Extrait du texte:
○ ○ ○ ○
Médicaments: chez Seqens, on développe les principes actifs du futur
La technologie de Chimie en Flux
L’installation ne dépasse pas un mètre de hauteur, mais pourrait s’avérer essentielle en cas de nouvelle pandémie: le laboratoire Seqens veut mettre au point plus rapidement des principes actifs nécessaires à la fabrication de médicaments, avec la technologie dite de chimie en flux.
Au Seqens’Lab de Porcheville, en région parisienne, le centre mondial de recherche du groupe français, deuxième producteur européen de principes actifs, jusqu’à 14 projets de molécules sont actuellement en cours, détaille Christophe Eychenne-Baron, directeur du laboratoire.
○ ○ ○ ○
Tâche à faire: Recopiez, s'il vous plaît, le passage du texte sur Seqens en partant de « Médicaments: chez Seqens, on » et en finissant par « chimie en flux. », avec « épidémie » à la place de « pandémie ».

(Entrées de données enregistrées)
○ ○ ○ ○
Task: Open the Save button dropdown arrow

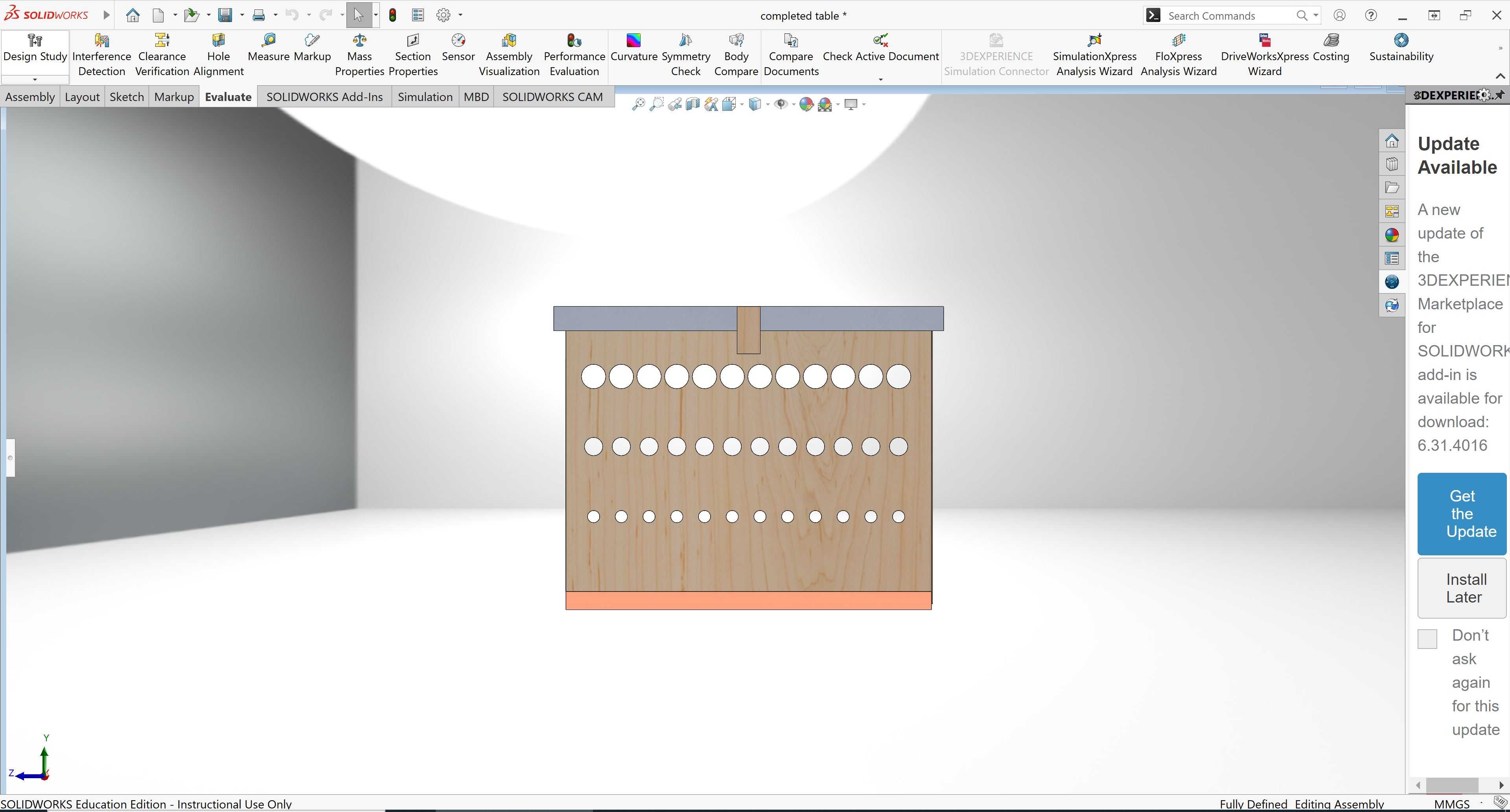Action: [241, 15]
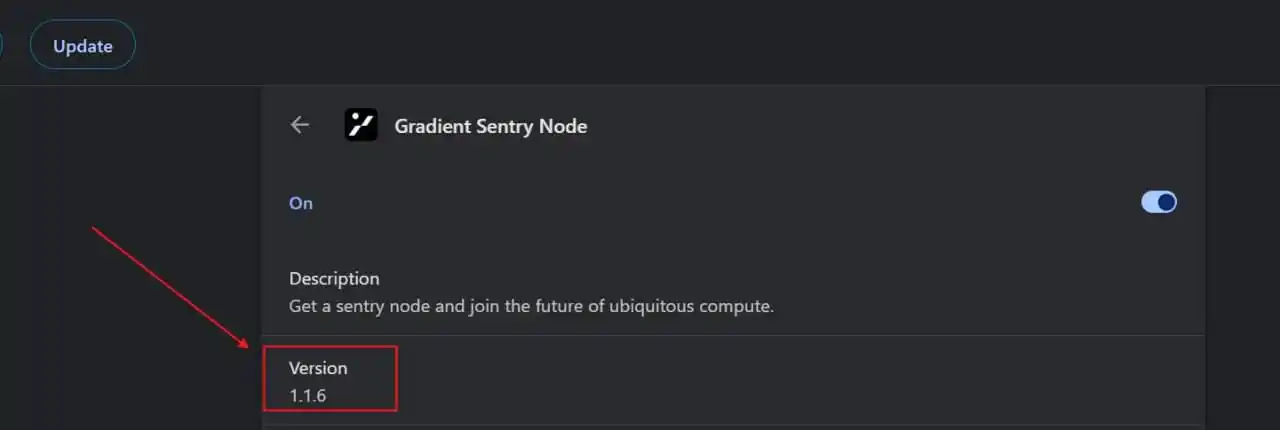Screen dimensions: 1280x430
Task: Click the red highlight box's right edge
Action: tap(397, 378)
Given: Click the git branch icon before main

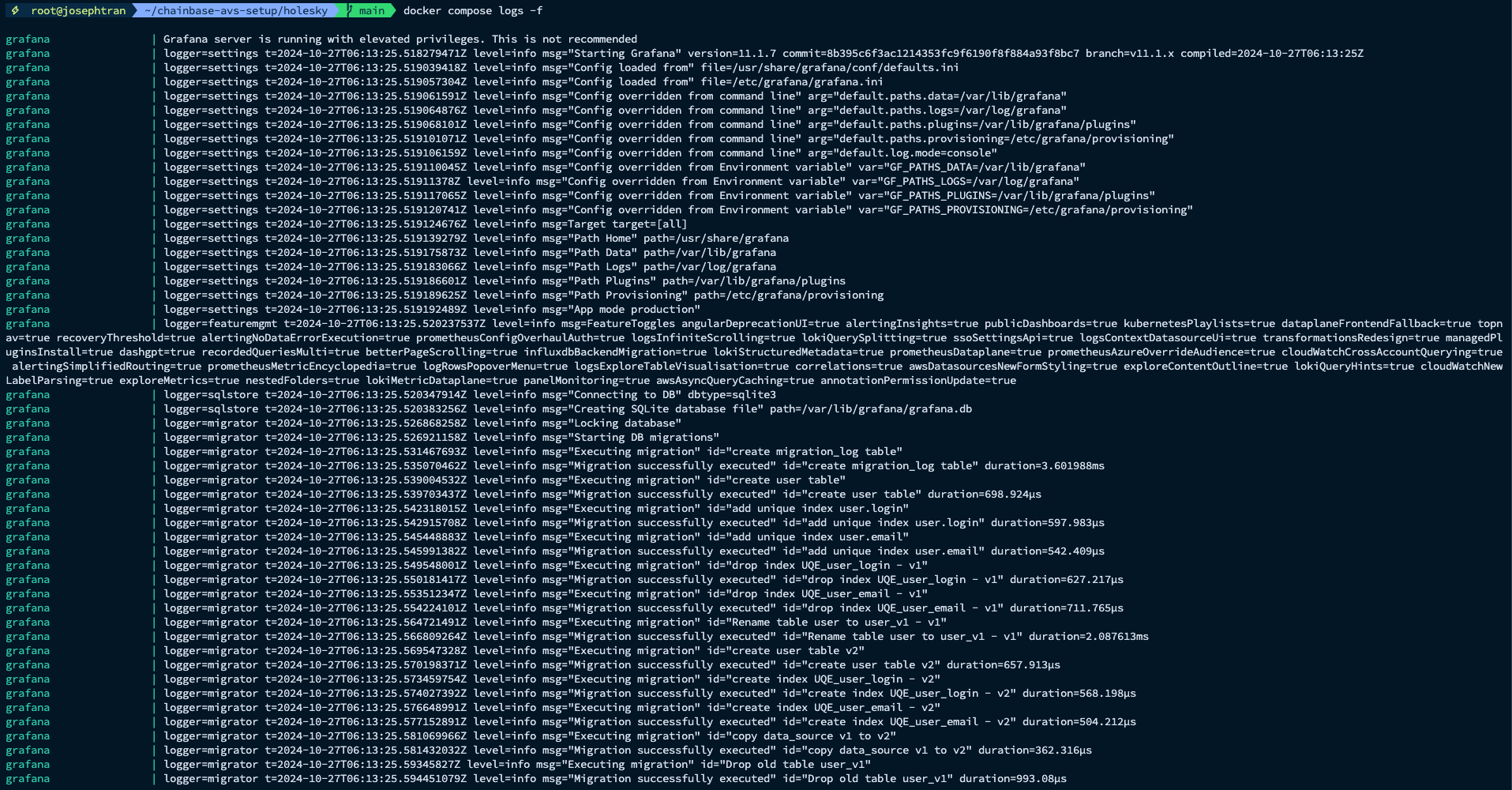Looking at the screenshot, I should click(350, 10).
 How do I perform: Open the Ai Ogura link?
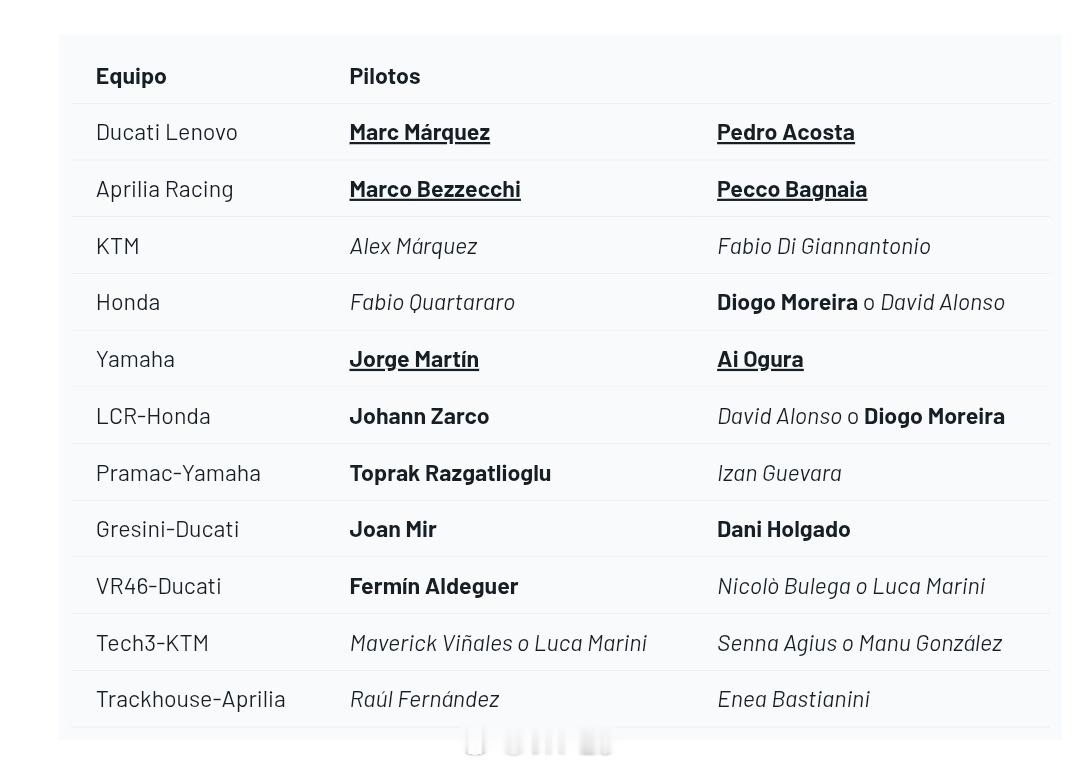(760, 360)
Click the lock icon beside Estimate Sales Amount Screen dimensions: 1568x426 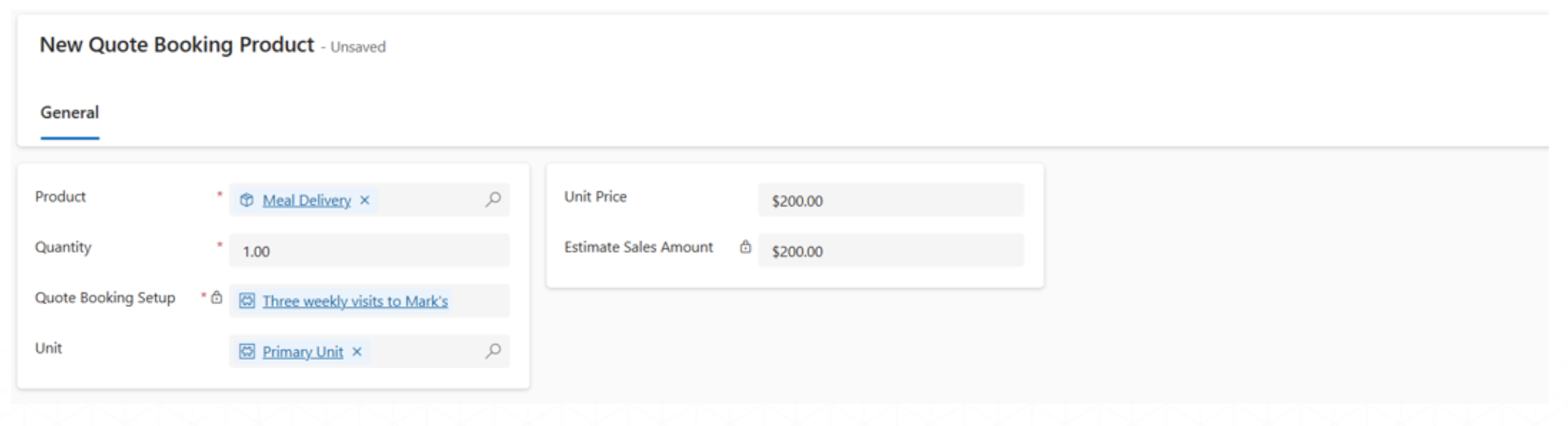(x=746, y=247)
○ ○ ○ ○
Réponse ci-dessous:
Médicaments: chez Seqens, on développe les principes actifs du futur
La technologie de Chimie en Flux
L’installation ne dépasse pas un mètre de hauteur, mais pourrait s’avérer essentielle en cas de nouvelle épidémie: le laboratoire Seqens veut mettre au point plus rapidement des principes actifs nécessaires à la fabrication de médicaments, avec la technologie dite de chimie en flux.